Until recently, I didn’t even know that the manuscript The Conquest of New Spain, even existed. I picked up the book in a bookstore in Cancun, Mexico, on my way back from Cuba, thinking that it would make a good addition to my recent love of carefully focused history books.
The text, a first-hand account of the conquest of Mexico by Hernan Cortes and his conquistadors, provides a richness and depth of detail that is truly a unique text. Not being a student of history, I’m used to reading someone else’s interpretation of events. It’s a rare pleasure to read a first-hand account of such a crucial event in the history of North America that happened 600 years ago (1498 – 1580)
The author, a soldier named Bernal Diaz, provides a truthful and even-handed account of life as a soldier in Cortes’ army. Like most explorers of his time, he endured great hardships and died broke, despite having opened up a brand new, rich country to Spanish trade.

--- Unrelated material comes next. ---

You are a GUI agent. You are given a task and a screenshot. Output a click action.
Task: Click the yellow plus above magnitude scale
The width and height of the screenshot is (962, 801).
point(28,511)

When Cortes arrived in Mexico, he found the country ruled by Montezuma from his capital in Mexico City, and Montezuma ruled by the war god Huichilobos. Montezuma’s hold on the country was tenuous. His tax collectors and soldiers had savagely collected tribute and wealth from the towns throughout Mexico. Therefore, as Cortes made his way from the coast to Mexico City, he was able to recruit Mexican allies along the way who were all too happy to lend food, shelter, and thousands of additional soldiers to bolster Cortes’ small army of 400.
Additionally, Cortes discovered that there was a legend throughout Mexico that a white men would come from the East to rule over Mexico. Montezuma believed Cortes was the fulfillment of this legend.
All the way to Mexico City, Montezuma would consult his war god through his priests (papas), who gave him conflicting information. Sometimes he would send gifts to Cortes along his march to Mexico City, and then, when the priests channeling the war god’s wishes changed their information, he would send soldiers to attack Cortes. When Cortes finally arrived in Mexico City, he captured Montezuma and held him prisoner while the rest of the country began a slow revolt. Montezuma died in Cortes’ custody, and began a house-to-house and boat-to-boat fight against the remaining soldiers.
Throughout the invasion of Mexico, Cortes’ army had to deal with not simply losing battles, but having the Spanish prisoners that the Mexicans captured be sacrificed to their war god. Cortes, on the other hand, tended to keep prisoners for later use as messengers when negotiating peace with the enemy.
Bernal Diaz’ first-hand account is a soldier’s eye view. It provides excellent detail, as Diaz was an experienced soldier and privy to most of the gossip in Cortes’ camp. I highly recommend it, though you will find it has to be slogged through in places.